I’ve always sought knowledge and so-called enlightenment from as many sources as possible. Brainwaves, business ideas – or more pleasurably, the thought that you’ve unlocked a problem which you experience in life - appear and disappear with complete randomness.
But if you have one of these moments in which the problem, or idea, is suddenly a little clearer – when it makes sense – surely it has always been there, somewhere, after all? In which case, why would watching a film, or someone falling off a stool at a cafe, or gazing into a screensaver trigger it?
I suppose I shouldn’t question why, just act upon it. What a wonderful feeling it is!
Please be quiet
December 4, 2007
I consider myself courteous and kind. I’ve never had reason to doubt it, however self-serving and smug that may sound. “Treat others as you wish to be treated yourself” was never a doctrine my parents specifically laid out, but it’s a philosophy (or even a way of life) I believe and adhere to.

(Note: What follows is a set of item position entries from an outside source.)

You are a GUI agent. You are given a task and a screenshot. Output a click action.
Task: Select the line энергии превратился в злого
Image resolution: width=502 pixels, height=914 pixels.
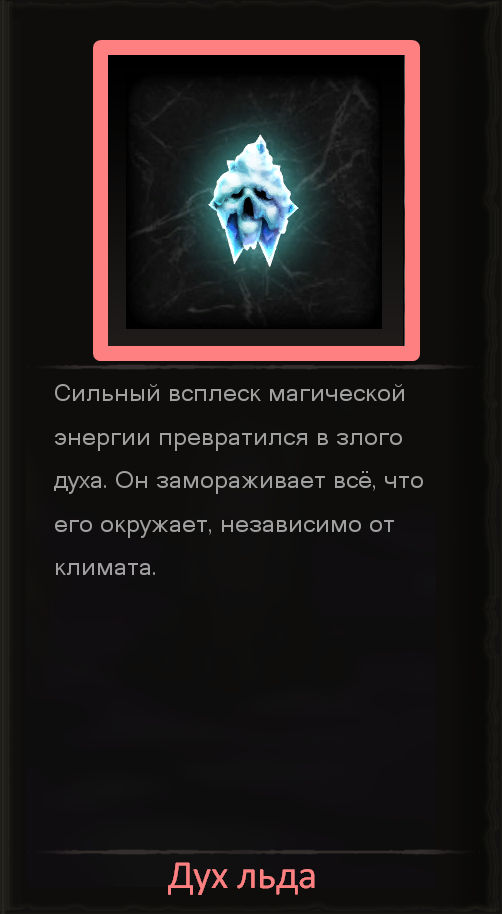tap(229, 438)
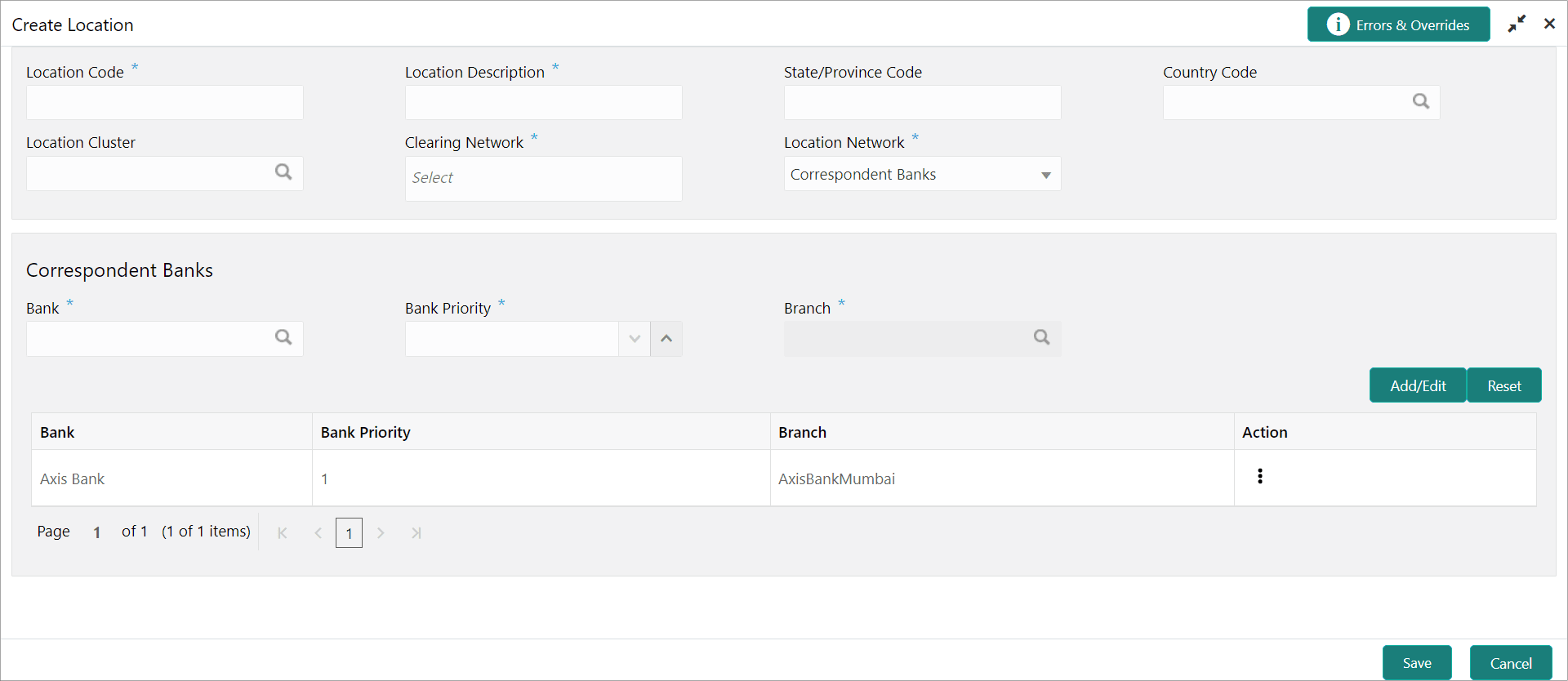Save the new location
The width and height of the screenshot is (1568, 681).
[1417, 663]
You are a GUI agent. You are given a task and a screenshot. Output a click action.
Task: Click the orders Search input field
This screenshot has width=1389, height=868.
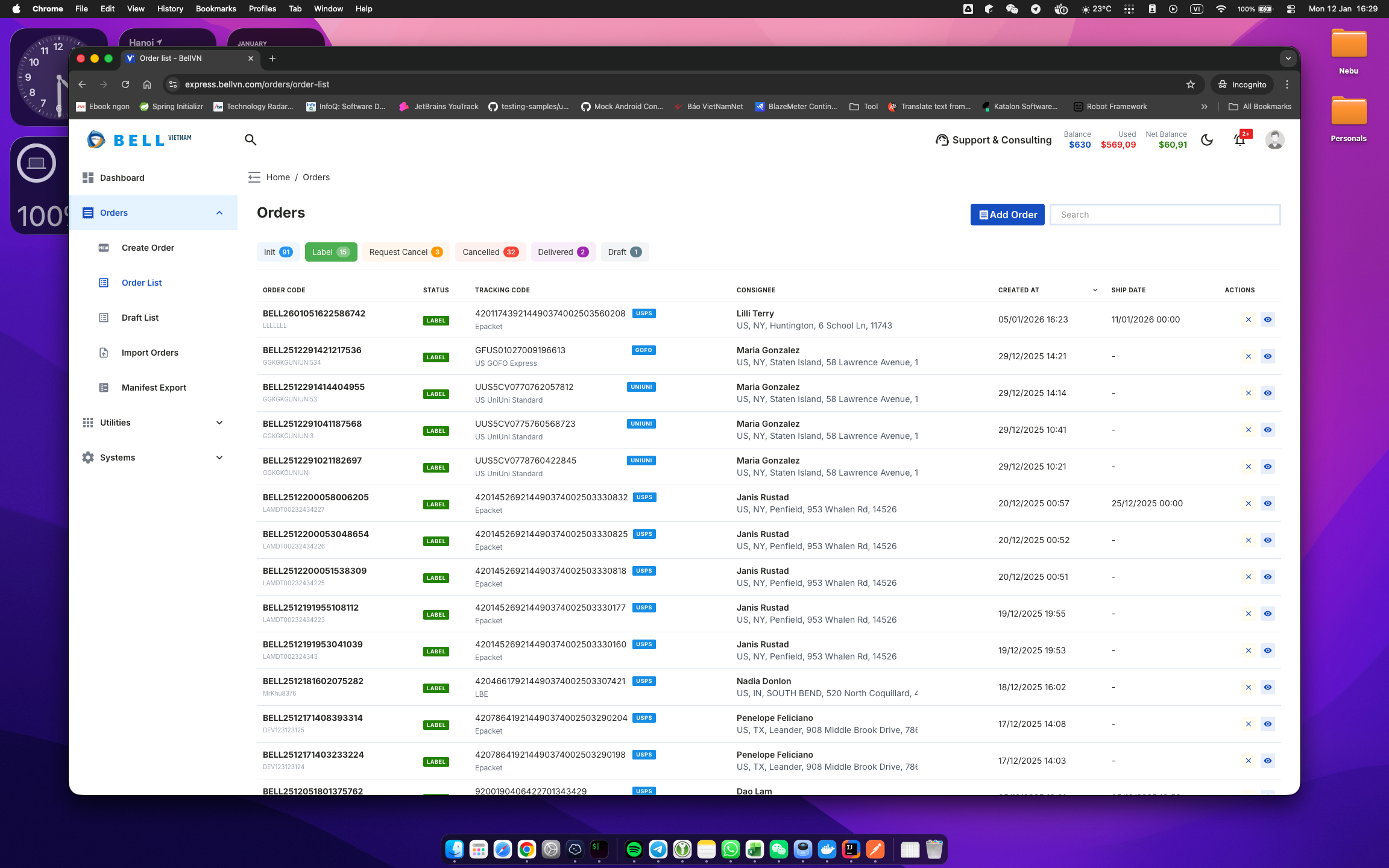point(1165,215)
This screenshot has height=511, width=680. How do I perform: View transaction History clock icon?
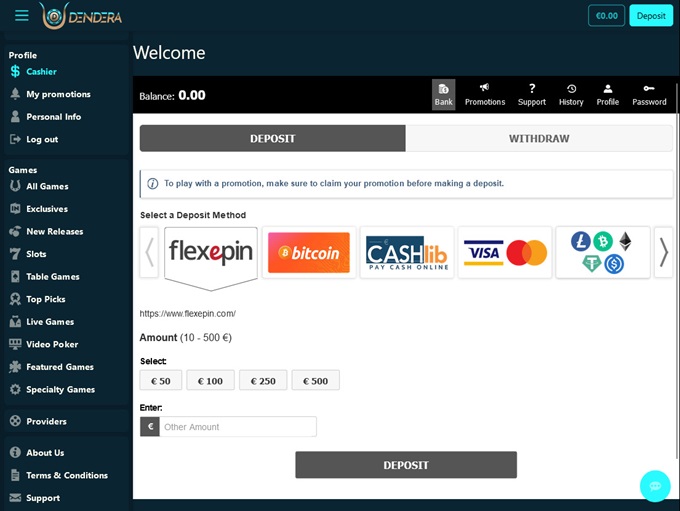pyautogui.click(x=571, y=89)
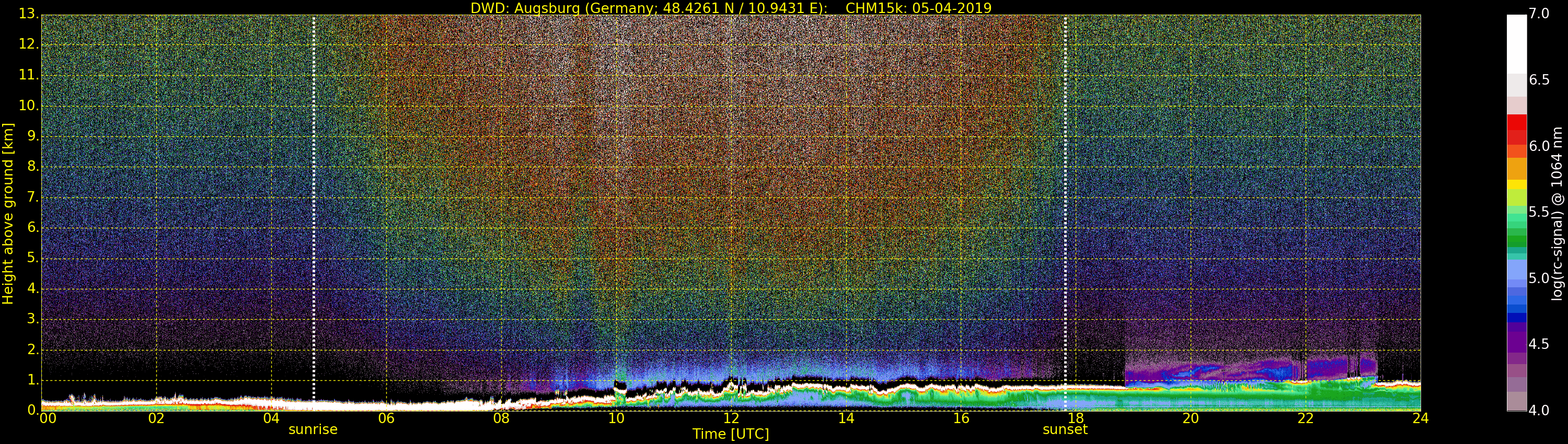
Task: Click the 24 tick on the time axis
Action: pos(1420,418)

However, my patience is running thin with my two younger house-mates. They’re nearly my age, but one is still educating herself into the rigours of modern feminism and the power of sexuality by pretending to study art. She comes from a background dripping in money, and continues to slam, bash, smash, force, drop, crash, bang, beep, shout, close, open, close, open her way through life.
What is so difficult about closing a door quietly? And how many times does she have to be told by her limp drip of a boyfriend that I work very, very long and odd hours, sleep at inordinate times and would appreciate their courtesy by being a little quieter? How wrapped up in her own world must she be that she either continues to forget or, god forbid, is deliberately irritating me?